-- Start Provided passage --

In order for the knowledge network to formulate the target language output stream, the running processes (or intellectual faculties) must analyze the transformed epistemic parse tree in a special way so that the sequential order of words representing the target language’s syntax can be understood by another being without compromising the epistemic structure of the parse tree’s syntax, as shown. When a word stream is assembled epistemically, it is subsequently converted, “word-for-word,” into the lexical elements of the target language. Only those words or elements defined as “primitive” or “terminal” to the language’s epistemic constructions undergo this literal translation. A phrase, for instance, would not qualify as output if the output were constructed at a phonetic syntactical level. In this case, the phrase would be deconstructed further into words, which then could be realized by senses and motors phonetically. If the phrase were constructed phonetically, however, that phrase could be realized as a “terminal” object of epistemic construction. In either case, the language constructor would reduce the initial parse tree into word or phrase objects by analyzing the initial parse tree and selecting only those terminal objects that correspond to output word stream elements, as shown. The reconstruction process thus creates a target word stream that carries with it the source language’s epistemic moments when converted into discrete objects of syntax.

-- End Provided passage --

> _Set exercise 1_:
Answer these from the passage on epistemic parse trees:
(a) Which words or elements undergo the literal, word-for-word translation?
(b) If output were built at a phonetic syntactical level, what would happen to a phrase?
(c) What does the reconstruction process create?
> _Set exercise 2_:
Translate this sentence from the passage on epistemic parse trees into Spanish: "When a word stream is assembled epistemically, it is subsequently converted, “word-for-word,” into the lexical elements of the target language."
> _Set exercise 3_:
Pick up the passage on epistemic parse trees after its last sentence and continue it for a few sentences in the same style.

-- Start Information supplied --

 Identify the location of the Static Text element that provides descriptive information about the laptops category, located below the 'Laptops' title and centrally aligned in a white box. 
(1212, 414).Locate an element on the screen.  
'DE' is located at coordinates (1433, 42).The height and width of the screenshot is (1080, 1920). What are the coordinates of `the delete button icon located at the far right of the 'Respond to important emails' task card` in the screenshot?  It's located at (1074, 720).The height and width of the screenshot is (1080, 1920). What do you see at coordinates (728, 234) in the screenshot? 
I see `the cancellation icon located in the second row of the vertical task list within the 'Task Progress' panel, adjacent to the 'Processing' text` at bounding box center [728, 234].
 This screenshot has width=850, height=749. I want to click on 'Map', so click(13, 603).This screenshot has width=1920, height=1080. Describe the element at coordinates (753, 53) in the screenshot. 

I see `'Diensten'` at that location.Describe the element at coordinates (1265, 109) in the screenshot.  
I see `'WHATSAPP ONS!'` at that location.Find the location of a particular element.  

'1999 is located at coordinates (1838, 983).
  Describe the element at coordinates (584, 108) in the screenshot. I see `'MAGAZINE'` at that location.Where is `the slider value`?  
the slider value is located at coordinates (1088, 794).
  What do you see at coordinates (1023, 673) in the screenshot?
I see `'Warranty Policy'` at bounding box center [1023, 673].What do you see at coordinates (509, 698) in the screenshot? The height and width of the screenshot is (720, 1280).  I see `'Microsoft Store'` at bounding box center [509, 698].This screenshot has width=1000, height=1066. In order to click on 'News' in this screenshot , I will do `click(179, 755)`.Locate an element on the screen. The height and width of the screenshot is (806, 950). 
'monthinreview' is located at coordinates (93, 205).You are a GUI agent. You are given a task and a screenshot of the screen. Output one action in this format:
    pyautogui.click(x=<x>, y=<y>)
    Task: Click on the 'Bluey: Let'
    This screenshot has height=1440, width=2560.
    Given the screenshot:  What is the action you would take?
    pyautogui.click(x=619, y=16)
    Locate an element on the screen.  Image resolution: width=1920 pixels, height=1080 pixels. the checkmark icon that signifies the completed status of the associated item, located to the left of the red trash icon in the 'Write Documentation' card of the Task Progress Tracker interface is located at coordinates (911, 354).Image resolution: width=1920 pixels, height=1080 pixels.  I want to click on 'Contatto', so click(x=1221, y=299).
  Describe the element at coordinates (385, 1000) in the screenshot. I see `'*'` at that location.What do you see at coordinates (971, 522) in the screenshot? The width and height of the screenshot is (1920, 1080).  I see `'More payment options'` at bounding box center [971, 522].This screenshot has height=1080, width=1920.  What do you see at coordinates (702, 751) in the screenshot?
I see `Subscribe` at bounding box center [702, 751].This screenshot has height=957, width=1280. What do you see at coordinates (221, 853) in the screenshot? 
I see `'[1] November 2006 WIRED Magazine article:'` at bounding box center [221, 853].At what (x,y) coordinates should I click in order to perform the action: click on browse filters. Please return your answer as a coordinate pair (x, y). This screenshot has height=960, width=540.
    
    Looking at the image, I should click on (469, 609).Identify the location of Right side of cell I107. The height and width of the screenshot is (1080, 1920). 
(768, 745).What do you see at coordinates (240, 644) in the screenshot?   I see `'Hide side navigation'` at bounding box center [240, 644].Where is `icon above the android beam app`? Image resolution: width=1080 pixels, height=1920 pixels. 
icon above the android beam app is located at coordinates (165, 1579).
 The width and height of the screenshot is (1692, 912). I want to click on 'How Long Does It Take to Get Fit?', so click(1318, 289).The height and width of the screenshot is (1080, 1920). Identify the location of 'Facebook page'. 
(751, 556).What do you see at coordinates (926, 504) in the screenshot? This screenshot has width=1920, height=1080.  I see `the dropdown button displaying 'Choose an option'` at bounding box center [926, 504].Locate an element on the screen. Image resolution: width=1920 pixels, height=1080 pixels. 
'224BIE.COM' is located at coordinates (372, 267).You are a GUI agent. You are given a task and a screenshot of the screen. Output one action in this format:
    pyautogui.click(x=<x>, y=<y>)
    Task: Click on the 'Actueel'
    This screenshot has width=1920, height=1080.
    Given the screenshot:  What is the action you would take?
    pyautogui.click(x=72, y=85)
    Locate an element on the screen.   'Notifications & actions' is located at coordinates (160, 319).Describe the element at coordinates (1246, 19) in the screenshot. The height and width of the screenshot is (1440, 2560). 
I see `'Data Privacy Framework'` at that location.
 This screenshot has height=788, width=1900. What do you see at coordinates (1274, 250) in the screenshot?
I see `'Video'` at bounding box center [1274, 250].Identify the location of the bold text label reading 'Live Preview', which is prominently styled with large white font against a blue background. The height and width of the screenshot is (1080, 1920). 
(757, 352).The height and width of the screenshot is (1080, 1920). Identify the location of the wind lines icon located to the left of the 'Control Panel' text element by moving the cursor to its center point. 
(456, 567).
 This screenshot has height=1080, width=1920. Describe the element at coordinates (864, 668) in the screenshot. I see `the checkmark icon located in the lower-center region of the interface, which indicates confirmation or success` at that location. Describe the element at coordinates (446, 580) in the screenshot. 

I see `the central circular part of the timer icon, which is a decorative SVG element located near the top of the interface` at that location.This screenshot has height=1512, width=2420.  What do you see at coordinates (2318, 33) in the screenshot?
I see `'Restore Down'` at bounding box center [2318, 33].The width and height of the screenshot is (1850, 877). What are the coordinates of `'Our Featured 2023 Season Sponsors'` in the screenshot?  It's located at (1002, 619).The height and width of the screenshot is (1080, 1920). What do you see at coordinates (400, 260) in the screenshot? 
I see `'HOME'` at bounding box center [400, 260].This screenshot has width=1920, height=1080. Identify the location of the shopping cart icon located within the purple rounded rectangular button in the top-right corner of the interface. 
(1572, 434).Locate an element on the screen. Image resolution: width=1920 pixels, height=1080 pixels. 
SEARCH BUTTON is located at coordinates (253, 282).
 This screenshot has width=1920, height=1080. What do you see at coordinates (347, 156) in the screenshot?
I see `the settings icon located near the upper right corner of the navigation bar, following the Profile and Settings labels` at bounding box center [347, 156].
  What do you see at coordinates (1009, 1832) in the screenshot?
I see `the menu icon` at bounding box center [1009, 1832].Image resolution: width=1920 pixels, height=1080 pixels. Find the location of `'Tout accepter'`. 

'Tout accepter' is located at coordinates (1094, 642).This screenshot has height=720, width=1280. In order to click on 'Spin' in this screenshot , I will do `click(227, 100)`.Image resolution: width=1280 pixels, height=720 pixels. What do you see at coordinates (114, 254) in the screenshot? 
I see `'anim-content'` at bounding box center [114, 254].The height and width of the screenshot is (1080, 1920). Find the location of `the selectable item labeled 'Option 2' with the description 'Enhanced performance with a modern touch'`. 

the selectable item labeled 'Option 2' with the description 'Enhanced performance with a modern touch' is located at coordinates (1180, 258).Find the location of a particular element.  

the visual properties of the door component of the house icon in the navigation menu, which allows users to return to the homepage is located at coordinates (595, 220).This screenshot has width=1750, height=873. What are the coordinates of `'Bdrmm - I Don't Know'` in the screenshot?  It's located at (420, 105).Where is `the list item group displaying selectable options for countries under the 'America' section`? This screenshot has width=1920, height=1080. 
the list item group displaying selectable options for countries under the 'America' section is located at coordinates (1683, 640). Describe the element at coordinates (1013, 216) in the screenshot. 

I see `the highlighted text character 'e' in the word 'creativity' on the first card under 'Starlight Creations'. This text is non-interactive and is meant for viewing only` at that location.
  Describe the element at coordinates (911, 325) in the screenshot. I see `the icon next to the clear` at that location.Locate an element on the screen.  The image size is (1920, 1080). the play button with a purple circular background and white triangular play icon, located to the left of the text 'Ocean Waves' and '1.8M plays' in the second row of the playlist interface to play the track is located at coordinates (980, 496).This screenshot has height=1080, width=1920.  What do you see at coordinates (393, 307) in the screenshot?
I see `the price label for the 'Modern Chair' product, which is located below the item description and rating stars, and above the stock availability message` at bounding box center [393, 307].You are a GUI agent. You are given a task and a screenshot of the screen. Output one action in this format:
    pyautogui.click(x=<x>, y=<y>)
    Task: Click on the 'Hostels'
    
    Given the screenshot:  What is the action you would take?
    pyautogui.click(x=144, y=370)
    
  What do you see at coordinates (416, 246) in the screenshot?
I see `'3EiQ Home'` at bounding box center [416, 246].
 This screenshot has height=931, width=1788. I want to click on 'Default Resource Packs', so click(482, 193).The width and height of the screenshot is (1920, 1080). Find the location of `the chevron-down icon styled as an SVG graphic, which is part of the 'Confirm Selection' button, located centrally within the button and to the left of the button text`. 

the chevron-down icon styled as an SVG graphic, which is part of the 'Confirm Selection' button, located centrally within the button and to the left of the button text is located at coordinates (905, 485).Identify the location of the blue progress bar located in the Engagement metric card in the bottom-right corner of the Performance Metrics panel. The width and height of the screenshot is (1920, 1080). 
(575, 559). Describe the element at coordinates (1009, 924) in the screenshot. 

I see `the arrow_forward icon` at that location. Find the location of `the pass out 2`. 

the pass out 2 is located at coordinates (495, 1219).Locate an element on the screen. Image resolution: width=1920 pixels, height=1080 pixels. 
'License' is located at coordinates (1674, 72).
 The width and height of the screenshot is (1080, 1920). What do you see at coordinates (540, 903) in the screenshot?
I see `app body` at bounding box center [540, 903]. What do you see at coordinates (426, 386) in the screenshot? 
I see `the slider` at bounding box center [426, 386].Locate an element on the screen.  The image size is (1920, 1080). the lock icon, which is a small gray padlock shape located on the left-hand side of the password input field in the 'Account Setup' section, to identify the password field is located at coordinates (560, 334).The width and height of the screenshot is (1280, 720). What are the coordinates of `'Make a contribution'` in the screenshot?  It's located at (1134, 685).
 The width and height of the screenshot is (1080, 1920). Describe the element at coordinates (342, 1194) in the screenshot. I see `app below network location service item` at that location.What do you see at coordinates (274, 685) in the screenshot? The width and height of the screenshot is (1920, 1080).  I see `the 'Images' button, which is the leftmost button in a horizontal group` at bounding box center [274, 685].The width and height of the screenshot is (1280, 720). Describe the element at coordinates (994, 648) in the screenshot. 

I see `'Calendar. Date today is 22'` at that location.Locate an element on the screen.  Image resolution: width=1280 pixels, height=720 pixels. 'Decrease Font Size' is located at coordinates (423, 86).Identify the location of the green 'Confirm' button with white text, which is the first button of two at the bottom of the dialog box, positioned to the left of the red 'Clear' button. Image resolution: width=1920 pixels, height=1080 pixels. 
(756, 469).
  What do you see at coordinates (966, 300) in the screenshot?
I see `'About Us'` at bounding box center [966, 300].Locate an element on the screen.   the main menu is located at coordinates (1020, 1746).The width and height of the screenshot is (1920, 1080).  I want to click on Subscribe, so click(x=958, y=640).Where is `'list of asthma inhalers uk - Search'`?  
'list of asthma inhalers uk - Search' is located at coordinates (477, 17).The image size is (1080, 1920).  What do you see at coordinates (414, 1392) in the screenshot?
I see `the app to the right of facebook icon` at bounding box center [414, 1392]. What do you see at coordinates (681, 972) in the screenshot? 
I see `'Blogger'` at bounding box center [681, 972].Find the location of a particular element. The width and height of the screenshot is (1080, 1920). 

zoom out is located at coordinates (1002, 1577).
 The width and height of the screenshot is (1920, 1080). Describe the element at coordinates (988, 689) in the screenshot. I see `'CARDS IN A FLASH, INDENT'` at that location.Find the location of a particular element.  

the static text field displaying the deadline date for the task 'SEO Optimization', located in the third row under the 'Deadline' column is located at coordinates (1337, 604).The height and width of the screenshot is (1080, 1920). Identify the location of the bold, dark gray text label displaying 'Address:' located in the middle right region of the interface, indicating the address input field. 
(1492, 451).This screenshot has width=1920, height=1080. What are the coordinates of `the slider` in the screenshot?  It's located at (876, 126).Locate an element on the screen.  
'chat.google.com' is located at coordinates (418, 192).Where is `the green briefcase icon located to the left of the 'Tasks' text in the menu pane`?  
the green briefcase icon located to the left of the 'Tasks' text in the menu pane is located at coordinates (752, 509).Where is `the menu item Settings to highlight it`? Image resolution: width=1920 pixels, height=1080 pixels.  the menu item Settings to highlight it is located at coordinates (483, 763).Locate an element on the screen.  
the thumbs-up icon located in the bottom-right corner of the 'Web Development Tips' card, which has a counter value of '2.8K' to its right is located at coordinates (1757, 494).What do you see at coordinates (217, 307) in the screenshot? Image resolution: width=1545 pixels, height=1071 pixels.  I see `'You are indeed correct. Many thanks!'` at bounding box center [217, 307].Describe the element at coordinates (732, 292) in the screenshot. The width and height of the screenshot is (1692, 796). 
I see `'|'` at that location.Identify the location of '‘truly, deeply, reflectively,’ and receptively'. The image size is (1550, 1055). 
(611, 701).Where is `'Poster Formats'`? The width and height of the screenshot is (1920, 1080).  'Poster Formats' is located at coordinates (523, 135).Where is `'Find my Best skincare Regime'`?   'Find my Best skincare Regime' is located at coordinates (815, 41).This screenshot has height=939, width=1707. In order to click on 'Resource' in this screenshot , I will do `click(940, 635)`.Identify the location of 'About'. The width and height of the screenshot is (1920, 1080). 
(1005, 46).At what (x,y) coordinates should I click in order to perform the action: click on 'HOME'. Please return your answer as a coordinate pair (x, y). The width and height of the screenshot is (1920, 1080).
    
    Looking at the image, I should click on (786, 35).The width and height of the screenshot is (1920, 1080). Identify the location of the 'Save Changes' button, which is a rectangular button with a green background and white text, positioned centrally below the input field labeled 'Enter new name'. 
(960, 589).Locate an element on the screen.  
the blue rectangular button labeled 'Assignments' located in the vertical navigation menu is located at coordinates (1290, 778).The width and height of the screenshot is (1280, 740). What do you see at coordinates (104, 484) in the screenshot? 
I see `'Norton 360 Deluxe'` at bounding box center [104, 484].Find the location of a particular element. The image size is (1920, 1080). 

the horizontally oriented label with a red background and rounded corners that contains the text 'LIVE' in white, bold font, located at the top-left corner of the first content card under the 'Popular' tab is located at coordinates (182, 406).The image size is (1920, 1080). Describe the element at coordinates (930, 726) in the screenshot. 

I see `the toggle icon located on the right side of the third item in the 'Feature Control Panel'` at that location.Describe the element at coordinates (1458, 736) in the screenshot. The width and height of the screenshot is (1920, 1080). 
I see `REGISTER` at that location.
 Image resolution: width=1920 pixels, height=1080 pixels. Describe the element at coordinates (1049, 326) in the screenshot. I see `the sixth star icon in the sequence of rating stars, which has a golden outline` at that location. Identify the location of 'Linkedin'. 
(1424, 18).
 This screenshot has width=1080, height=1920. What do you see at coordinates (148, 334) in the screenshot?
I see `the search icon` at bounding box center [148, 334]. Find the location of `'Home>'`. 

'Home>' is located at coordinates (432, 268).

-- End Information supplied --

> _Task result 1_:
(a) Only those words or elements defined as "primitive" or "terminal" to the language's epistemic constructions.
(b) It would not qualify as output. It would be broken down further into words, which senses and motors could then realize phonetically.
(c) A target word stream that carries the source language's epistemic moments when converted into discrete objects of syntax.

> _Task result 2_:
Cuando un flujo de palabras se ensambla epistémicamente, posteriormente se convierte, «palabra por palabra», en los elementos léxicos del idioma de destino.

> _Task result 3_:
While the epistemic moment is an intuitive grammatical structure that truly can be verified only introspectively, its significance to the KP paradigm can be appreciated through the moment’s description of the universe’s fundamental form, and therefore of a being’s perception of the physical universe. In the following exercise, we are concerned with identifying the universe’s nature and origin—with determining whether the objects we perceive in the universe are “real,” and thus describe “ultimate reality,” or whether the objects of the universe exist only as a result of a being’s perception of them. If the physical universe’s objects cannot be proven to exist scientifically and mathematically, while the universe’s transformations (i.e., changes in or behaviors of objects) are comprehensible and introspectively verifiable, then those objects, it will be concluded, are not ultimately real. We are thus attempting to prove that the physical universe’s objects—which include electrons, small particles, packets of energy, and even teacups—are enabled through the perception of them and are therefore not ultimately real, while their transformations indeed describe the ultimately real form of the physical universe—the epistemic moments of a being’s existence. Hence, we are endeavoring to illustrate that a synthetic being can be enabled from the physical universe.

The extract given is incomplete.